1. Making the Viral Vectors

The coding sequences for the gene of interest, as well as the positive and negative controls, are inserted into pBABEpuro by traditional cloning methods (PCR amplification, restriction digestion and ligation). There are four restriction sites on the vector where the DNA can be inserted: BamHI, SnaBI, EcoRI and SalI.

1. Prepare transfection-grade plasmid DNA from competent cells using the QIAGEN plasmid midi kit.
2. Measure DNA concentration using a NanoDrop2000 spectrophotometer.

2. Retrovirus Production

The Plat-E packaging cell line will be used to produce ecotropic retrovirus that will deliver the cDNA of interest to NIH 3T3 cells.

1. Establishing Plat-E Cultures from Frozen Cells
   1. Quickly thaw Plat-E cells in a 37 °C water bath and transfer to a 15 ml conical tube. Slowly add 9 ml of Plat-E medium (Dulbecco’s Modified Eagle Medium (DMEM) + 10% Fetal Bovine Serum (FBS) + Penicillin and Streptomycin).
   2. Centrifuge the tube at 180 x g for 5 min and discard the supernatant.
   3. Re-suspend the cells with 10 ml of Plat-E medium and transfer to a 10 cm culture dish.
   4. Incubate the cells in a 37 °C, 5% CO₂ incubator until they are 80-90% confluent (about 2 days).
2. Cell Splitting
   1. Aspirate the medium and wash cells once with PBS.
   2. Add 2 ml of 0.05% trypsin-EDTA and incubate for 1 min at RT.
   3. Detach the cells by finger tapping, add 10 ml of Plat-E medium, and transfer the cell suspension to a 15 ml tube.
   4. Centrifuge the tube at 180 x g for 5 min and discard the supernatant.
   5. Resuspend the cells with 10 ml of Plat-E medium and seed them in new dishes at 1:4-1:6 dilutions.
3. Plat-E Seeding and Transfection
   1. Seed 2 x 10⁶ cells per 10 cm culture dish using Plat-E medium without any antibiotics.
   2. Incubate the cells O/N in a 37 °C, 5% CO₂ incubator.
   3. Next day, transfer 300 μl of Opti-MEM into 1.5 ml microfuge tube.
   4. Add 27 μl of polyethylenimine (PEI), a cost-effective transfection reagent¹², to the prepared tube with Opti-MEM. Mix gently by finger tapping and incubate for 5 min at RT.
   5. Add 9 μg of transfection-grade plasmid DNA into the Opti-MEM/PEI tube, mix gently by vortexing, and incubate for 15 min at RT.
   6. Add the DNA/PEI complex drop-wise into the Plat-E dish, and incubate O/N at 37 °C, 5% CO₂.
   7. Next day, aspirate the medium containing the transfection reagent and add 10 ml of fresh Plat-E medium (without antibiotics).
   8. Return the cells to the incubator.

3. NIH 3T3 Cells and Infection

1. Establishing NIH 3T3 Cultures and Seeding
   1. Quickly thaw NIH 3T3 cells in a 37 °C water bath and transfer to a 15 ml tube.
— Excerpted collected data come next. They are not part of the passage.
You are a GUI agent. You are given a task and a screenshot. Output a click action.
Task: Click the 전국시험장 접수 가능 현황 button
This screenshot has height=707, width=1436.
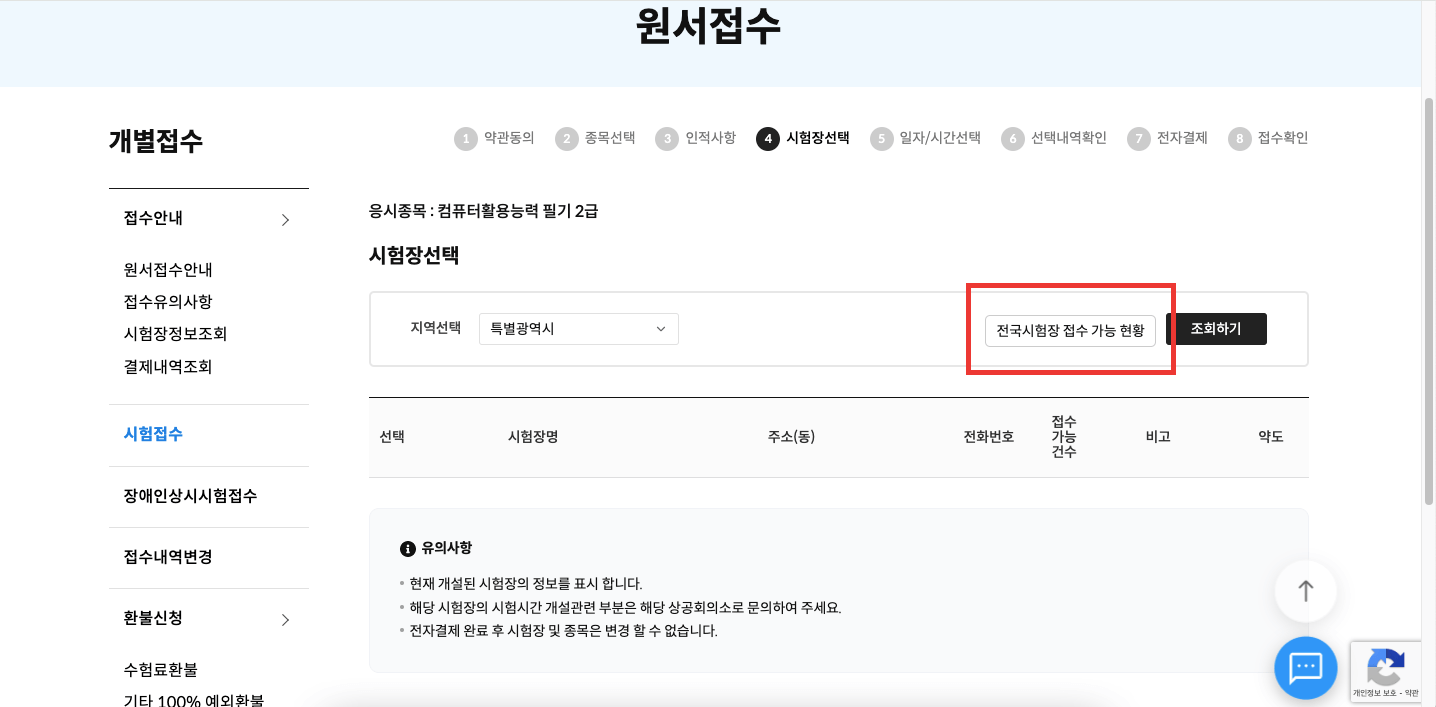coord(1070,330)
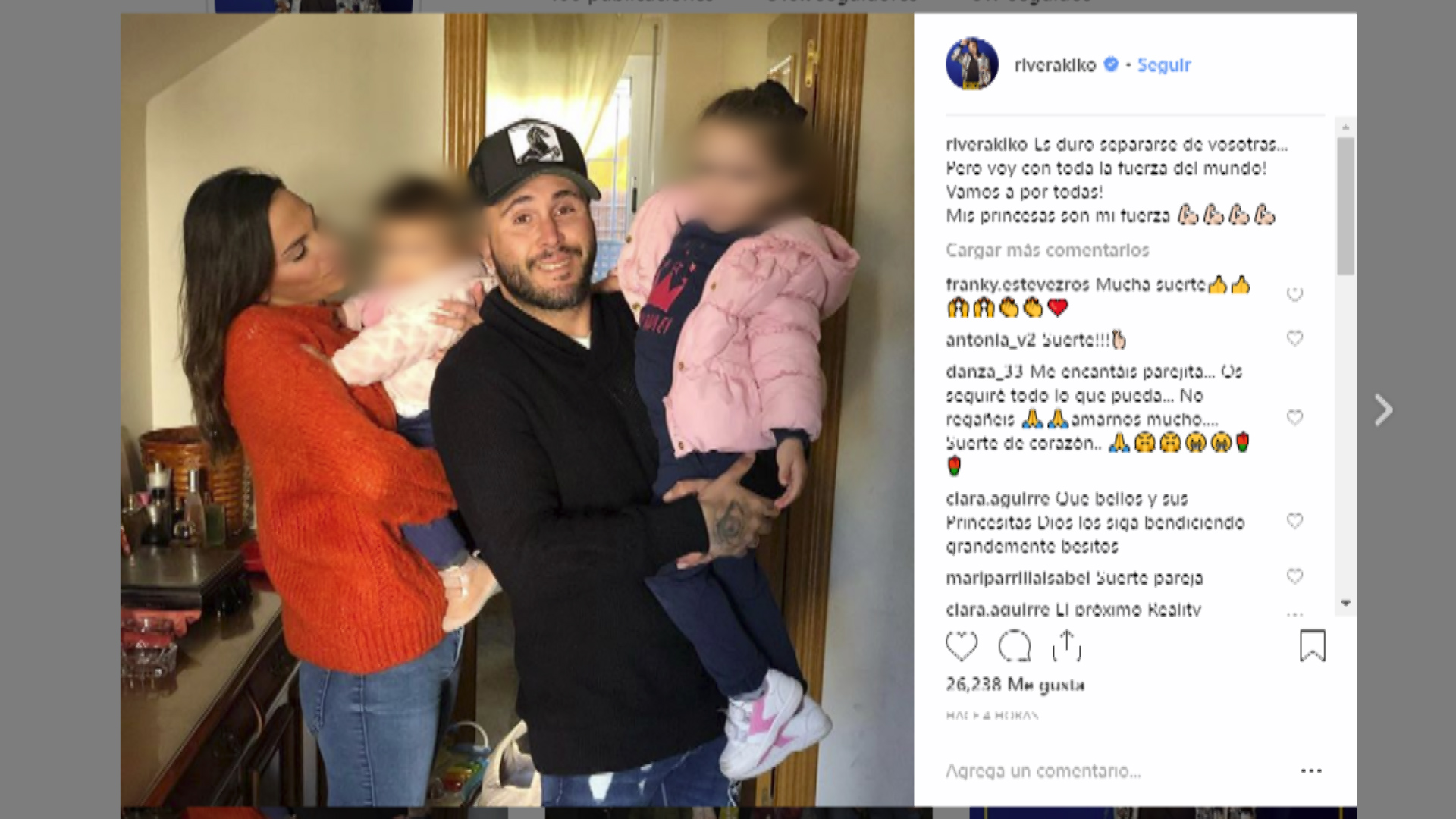This screenshot has height=819, width=1456.
Task: Open riverakiko profile picture
Action: click(971, 64)
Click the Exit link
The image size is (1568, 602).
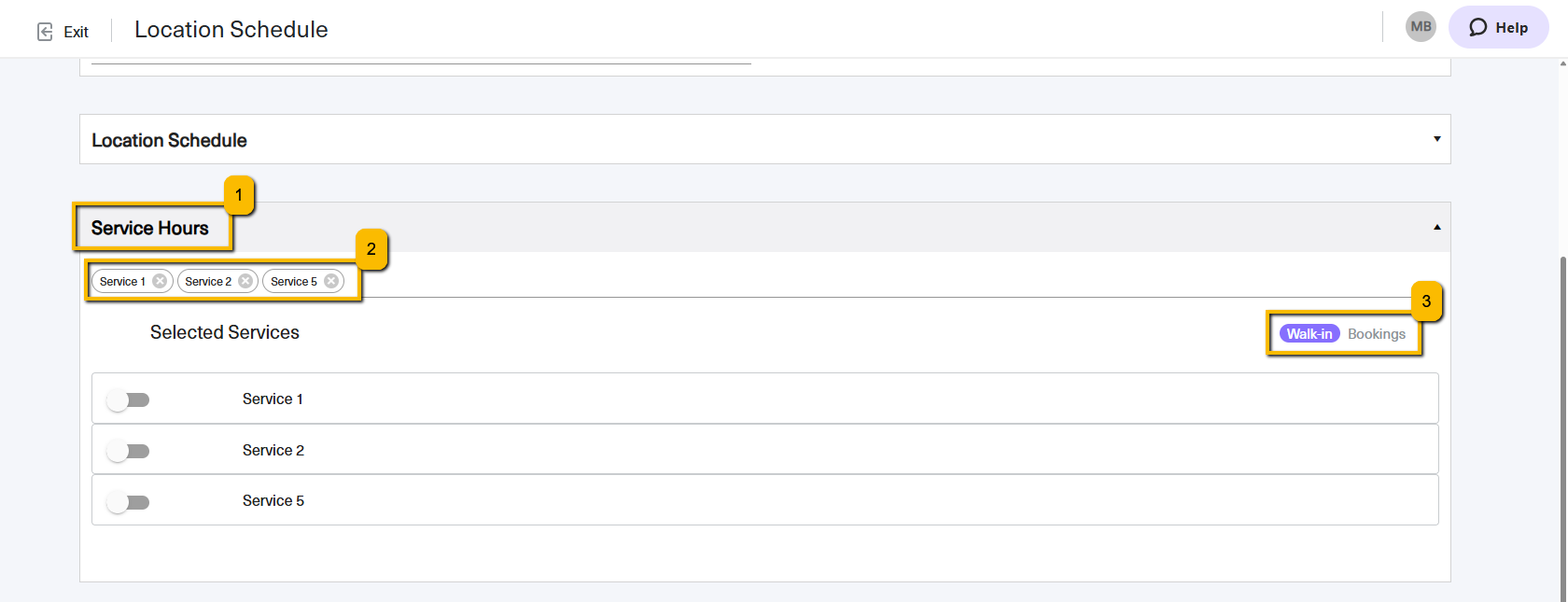[63, 32]
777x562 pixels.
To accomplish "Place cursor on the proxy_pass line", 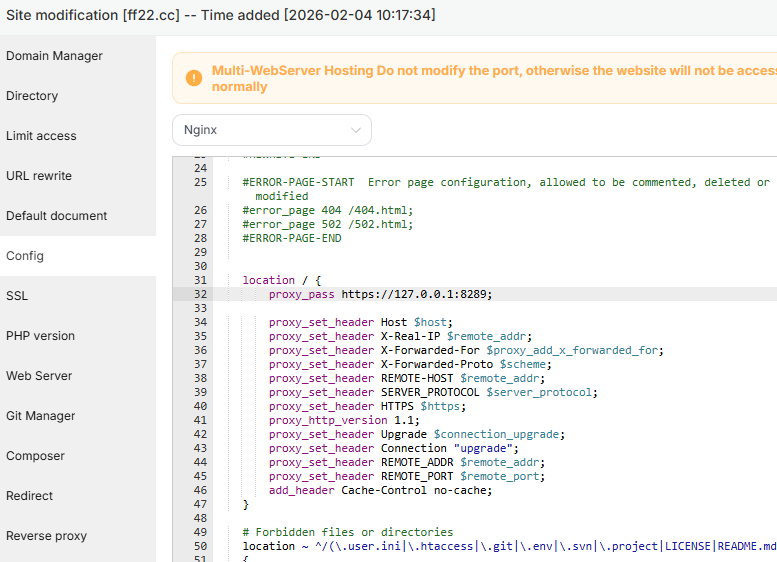I will [x=380, y=295].
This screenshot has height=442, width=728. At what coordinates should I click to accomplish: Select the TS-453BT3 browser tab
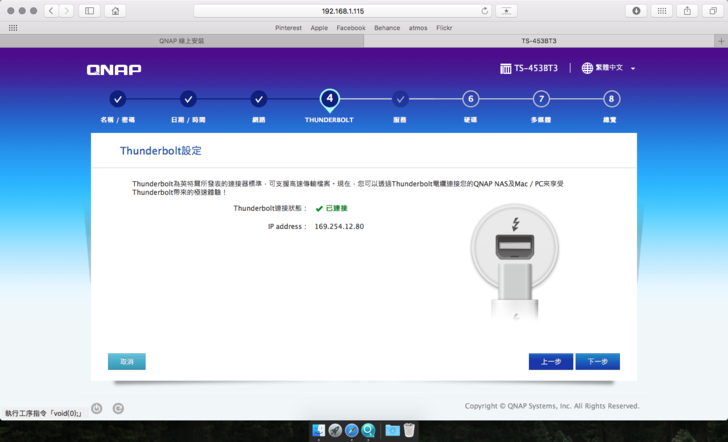click(x=538, y=41)
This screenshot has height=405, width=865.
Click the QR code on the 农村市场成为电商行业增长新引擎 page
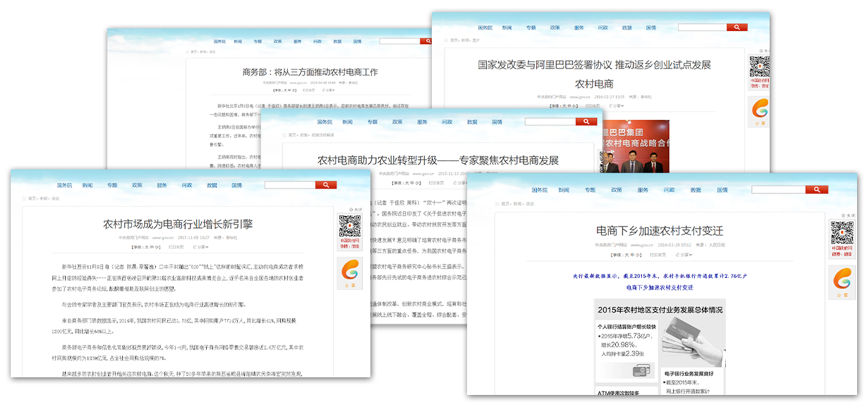[350, 227]
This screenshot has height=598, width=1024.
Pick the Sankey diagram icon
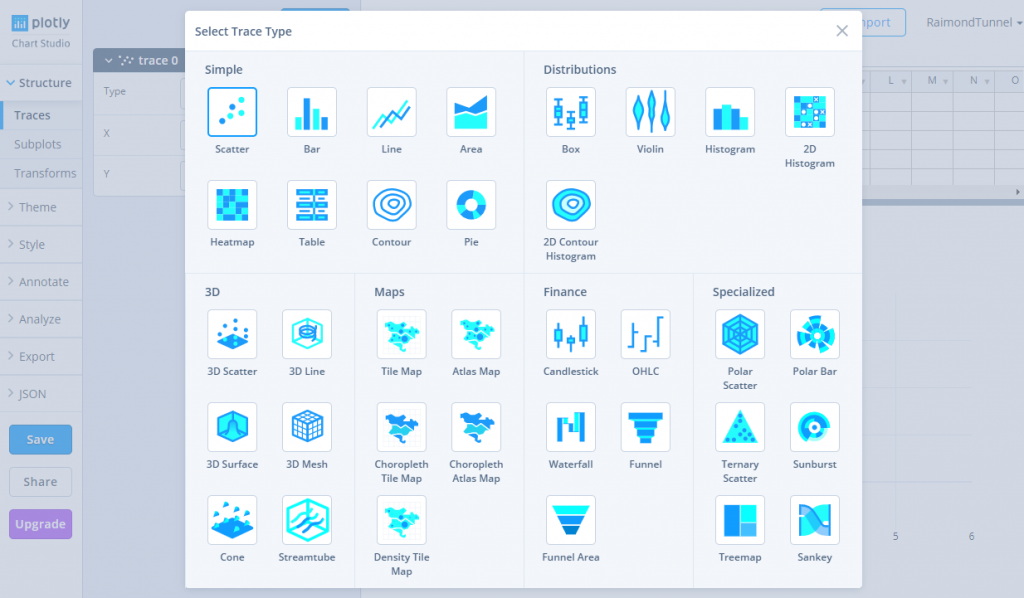pyautogui.click(x=814, y=520)
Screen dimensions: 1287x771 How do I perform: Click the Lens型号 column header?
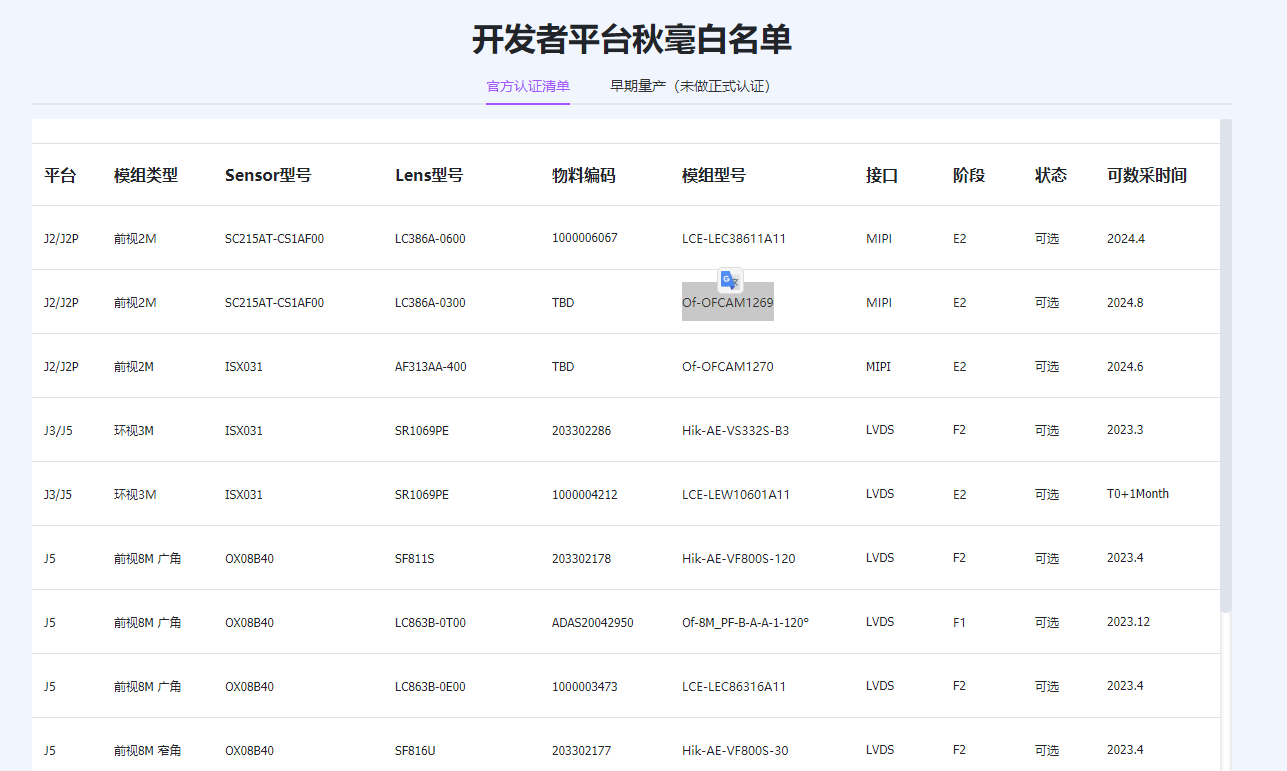[x=429, y=175]
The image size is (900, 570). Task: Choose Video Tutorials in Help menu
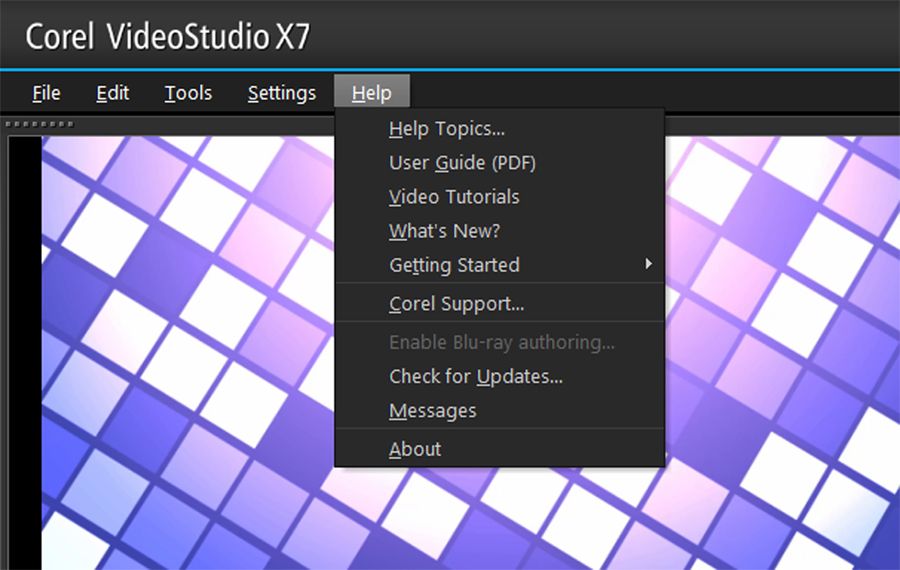pyautogui.click(x=454, y=197)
Slowly add 9 ml of NIH 3T3 medium (DMEM + 10% FBS).
   2. Centrifuge the tube at 180 x g for 5 min and discard the supernatant.
   3. Resuspend the cells with 10 ml of NIH 3T3 medium and transfer to a 10 cm culture dish.
   4. Incubate the cells in a 37 °C, 5% CO₂ incubator. It is very important that NIH 3T3 cells are always kept underconfluent (50-60%), as the frequency of spontaneous transformation (and therefore basal levels of foci formation) increases once a culture reaches confluency.
   5. Seed 3 x 10⁵ cells per 10 cm dish and incubate O/N for infection the next day.
2. Infection
   1. Harvest the retroviral supernatant from the Plat-E dish by using a 10 ml disposable syringe, filtering it through a 0.45 μm pore size nylon membrane filter, and transferring it into a 15 ml tube.
   2. Add 10 ml of fresh Plat-E medium to the cells (without antibiotics), and return them to the incubator.
   3. Aspirate the medium from the NIH 3T3 cell dish to be infected, and add 5 ml of regular NIH 3T3 medium and 5 ml of virus-containing filtered supernatant.
   4. Add polybrene to the dish at a concentration of 6 μg/ml.
   5. Incubate the cells O/N at 37 °C, 5% CO₂.
   6. Next day, repeat steps 3.2.1 – 3.2.5 for a second round of infection.
   7. Replace the virus-containing medium with regular NIH 3T3 medium.
   8. Allow the NIH 3T3 cells to grow for 2-3 weeks, replacing the medium as necessary. Check expression of the protein of interest by conventional protein electrophoresis and immunoblot on whole cell lysates from replica plates.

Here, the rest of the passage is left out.